### PROBLEM DESCRIPTION:
Return the full set of records, matching them character for character.
(RECORDS Opens)
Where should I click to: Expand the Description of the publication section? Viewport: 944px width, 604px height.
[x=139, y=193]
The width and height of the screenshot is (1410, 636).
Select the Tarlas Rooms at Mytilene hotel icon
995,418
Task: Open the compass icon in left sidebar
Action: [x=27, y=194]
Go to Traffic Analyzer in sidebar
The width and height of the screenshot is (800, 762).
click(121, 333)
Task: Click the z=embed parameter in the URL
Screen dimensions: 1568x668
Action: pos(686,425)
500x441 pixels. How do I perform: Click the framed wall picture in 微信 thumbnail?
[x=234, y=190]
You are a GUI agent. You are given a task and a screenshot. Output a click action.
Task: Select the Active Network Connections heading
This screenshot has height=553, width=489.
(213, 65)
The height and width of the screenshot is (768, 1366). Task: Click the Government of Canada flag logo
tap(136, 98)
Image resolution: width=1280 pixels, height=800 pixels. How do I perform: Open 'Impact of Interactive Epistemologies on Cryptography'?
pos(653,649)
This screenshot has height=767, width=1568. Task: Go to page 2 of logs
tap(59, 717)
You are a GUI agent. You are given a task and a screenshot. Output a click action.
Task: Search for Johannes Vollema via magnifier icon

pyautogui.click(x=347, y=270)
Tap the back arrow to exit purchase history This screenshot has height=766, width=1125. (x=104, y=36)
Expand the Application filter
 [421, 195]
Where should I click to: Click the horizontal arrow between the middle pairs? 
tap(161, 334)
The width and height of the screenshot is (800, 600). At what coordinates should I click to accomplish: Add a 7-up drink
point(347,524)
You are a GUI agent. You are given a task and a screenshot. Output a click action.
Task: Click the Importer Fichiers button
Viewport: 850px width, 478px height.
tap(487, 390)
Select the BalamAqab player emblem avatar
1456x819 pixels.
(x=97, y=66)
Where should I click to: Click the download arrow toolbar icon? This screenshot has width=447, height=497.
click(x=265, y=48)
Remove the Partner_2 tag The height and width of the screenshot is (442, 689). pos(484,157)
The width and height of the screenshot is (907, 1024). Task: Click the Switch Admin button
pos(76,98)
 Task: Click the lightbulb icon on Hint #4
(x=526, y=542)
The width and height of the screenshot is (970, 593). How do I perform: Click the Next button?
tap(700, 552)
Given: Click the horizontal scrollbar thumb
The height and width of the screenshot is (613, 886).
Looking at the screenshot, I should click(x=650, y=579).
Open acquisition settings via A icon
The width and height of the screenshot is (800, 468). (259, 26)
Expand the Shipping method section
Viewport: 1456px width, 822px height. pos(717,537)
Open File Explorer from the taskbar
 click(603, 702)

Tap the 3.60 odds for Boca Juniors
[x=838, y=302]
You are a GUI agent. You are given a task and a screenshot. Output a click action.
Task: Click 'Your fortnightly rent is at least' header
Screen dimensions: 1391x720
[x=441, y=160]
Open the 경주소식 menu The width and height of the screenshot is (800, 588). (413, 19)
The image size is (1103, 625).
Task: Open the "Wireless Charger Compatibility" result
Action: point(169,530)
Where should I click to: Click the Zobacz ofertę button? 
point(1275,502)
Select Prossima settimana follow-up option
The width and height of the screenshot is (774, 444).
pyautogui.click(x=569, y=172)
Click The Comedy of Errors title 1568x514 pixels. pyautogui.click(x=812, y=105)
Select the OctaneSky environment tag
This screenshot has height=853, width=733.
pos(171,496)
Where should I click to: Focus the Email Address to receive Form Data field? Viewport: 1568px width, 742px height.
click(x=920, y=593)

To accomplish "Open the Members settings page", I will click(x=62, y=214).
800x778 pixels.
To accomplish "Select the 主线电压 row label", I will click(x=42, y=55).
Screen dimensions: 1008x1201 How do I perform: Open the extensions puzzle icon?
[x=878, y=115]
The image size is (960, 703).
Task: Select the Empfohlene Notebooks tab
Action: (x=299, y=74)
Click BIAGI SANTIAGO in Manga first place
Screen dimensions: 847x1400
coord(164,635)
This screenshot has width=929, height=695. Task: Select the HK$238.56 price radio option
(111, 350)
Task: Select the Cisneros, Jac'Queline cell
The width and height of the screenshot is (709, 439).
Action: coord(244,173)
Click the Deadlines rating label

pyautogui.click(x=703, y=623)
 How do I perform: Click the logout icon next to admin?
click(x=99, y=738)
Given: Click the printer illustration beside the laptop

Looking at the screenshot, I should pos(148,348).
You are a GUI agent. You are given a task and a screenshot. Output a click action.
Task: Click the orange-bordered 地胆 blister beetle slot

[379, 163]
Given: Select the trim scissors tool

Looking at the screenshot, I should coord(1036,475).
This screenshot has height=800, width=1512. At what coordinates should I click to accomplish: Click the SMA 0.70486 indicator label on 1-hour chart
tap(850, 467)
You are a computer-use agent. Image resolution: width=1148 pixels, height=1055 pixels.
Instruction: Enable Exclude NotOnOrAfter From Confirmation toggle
(RECORDS Closes)
### TASK OUTPUT:
Where should I click to: Expand the Description of the publication section? Viewport: 944px width, 604px height.
[x=139, y=193]
The width and height of the screenshot is (1410, 636).
Select the Tarlas Rooms at Mytilene hotel icon
995,418
Task: Open the compass icon in left sidebar
Action: [x=27, y=194]
Go to Traffic Analyzer in sidebar
The width and height of the screenshot is (800, 762).
click(121, 333)
Task: Click the z=embed parameter in the URL
Screen dimensions: 1568x668
Action: pos(686,425)
500x441 pixels. How do I perform: Click the framed wall picture in 微信 thumbnail?
[x=234, y=190]
You are a GUI agent. You are given a task and a screenshot. Output a click action.
Task: Select the Active Network Connections heading
This screenshot has height=553, width=489.
(213, 65)
The height and width of the screenshot is (768, 1366). Task: Click the Government of Canada flag logo
tap(136, 98)
Image resolution: width=1280 pixels, height=800 pixels. How do I perform: Open 'Impact of Interactive Epistemologies on Cryptography'?
pos(653,649)
This screenshot has height=767, width=1568. Task: Go to page 2 of logs
tap(59, 717)
You are a GUI agent. You are given a task and a screenshot. Output a click action.
Task: Search for Johannes Vollema via magnifier icon

pyautogui.click(x=347, y=270)
Tap the back arrow to exit purchase history This screenshot has height=766, width=1125. (x=104, y=36)
Expand the Application filter
 [421, 195]
Where should I click to: Click the horizontal arrow between the middle pairs? 
tap(161, 334)
The width and height of the screenshot is (800, 600). At what coordinates should I click to accomplish: Add a 7-up drink
point(347,524)
You are a GUI agent. You are given a task and a screenshot. Output a click action.
Task: Click the Importer Fichiers button
Viewport: 850px width, 478px height.
tap(487, 390)
Select the BalamAqab player emblem avatar
1456x819 pixels.
(x=97, y=66)
Where should I click to: Click the download arrow toolbar icon? This screenshot has width=447, height=497.
click(x=265, y=48)
Remove the Partner_2 tag The height and width of the screenshot is (442, 689). pos(484,157)
The width and height of the screenshot is (907, 1024). Task: Click the Switch Admin button
pos(76,98)
 Task: Click the lightbulb icon on Hint #4
(x=526, y=542)
The width and height of the screenshot is (970, 593). How do I perform: Click the Next button?
tap(700, 552)
Given: Click the horizontal scrollbar thumb
The height and width of the screenshot is (613, 886).
Looking at the screenshot, I should click(x=650, y=579).
Open acquisition settings via A icon
The width and height of the screenshot is (800, 468). (259, 26)
Expand the Shipping method section
Viewport: 1456px width, 822px height. pos(717,537)
Open File Explorer from the taskbar
 click(603, 702)

Tap the 3.60 odds for Boca Juniors
[x=838, y=302]
You are a GUI agent. You are given a task and a screenshot. Output a click action.
Task: Click 'Your fortnightly rent is at least' header
Screen dimensions: 1391x720
[x=441, y=160]
Open the 경주소식 menu The width and height of the screenshot is (800, 588). (413, 19)
The image size is (1103, 625).
Task: Open the "Wireless Charger Compatibility" result
Action: point(169,530)
Where should I click to: Click the Zobacz ofertę button? 
point(1275,502)
Select Prossima settimana follow-up option
The width and height of the screenshot is (774, 444).
pyautogui.click(x=569, y=172)
Click The Comedy of Errors title 1568x514 pixels. pyautogui.click(x=812, y=105)
Select the OctaneSky environment tag
This screenshot has height=853, width=733.
pos(171,496)
Where should I click to: Focus the Email Address to receive Form Data field? Viewport: 1568px width, 742px height.
click(x=920, y=593)

To accomplish "Open the Members settings page", I will click(x=62, y=214).
800x778 pixels.
To accomplish "Select the 主线电压 row label", I will click(x=42, y=55).
Screen dimensions: 1008x1201 How do I perform: Open the extensions puzzle icon?
[x=878, y=115]
The image size is (960, 703).
Task: Select the Empfohlene Notebooks tab
Action: (x=299, y=74)
Click BIAGI SANTIAGO in Manga first place
Screen dimensions: 847x1400
coord(164,635)
This screenshot has width=929, height=695. Task: Select the HK$238.56 price radio option
(111, 350)
Task: Select the Cisneros, Jac'Queline cell
The width and height of the screenshot is (709, 439).
Action: coord(244,173)
Click the Deadlines rating label

pyautogui.click(x=703, y=623)
 How do I perform: Click the logout icon next to admin?
click(x=99, y=738)
Given: Click the printer illustration beside the laptop

Looking at the screenshot, I should pos(148,348).
You are a GUI agent. You are given a task and a screenshot. Output a click action.
Task: Click the orange-bordered 地胆 blister beetle slot

[379, 163]
Given: Select the trim scissors tool

Looking at the screenshot, I should coord(1036,475).
This screenshot has height=800, width=1512. At what coordinates should I click to accomplish: Click the SMA 0.70486 indicator label on 1-hour chart
tap(850, 467)
You are a computer-use agent. Image resolution: width=1148 pixels, height=1055 pixels.
Instruction: Enable Exclude NotOnOrAfter From Confirmation toggle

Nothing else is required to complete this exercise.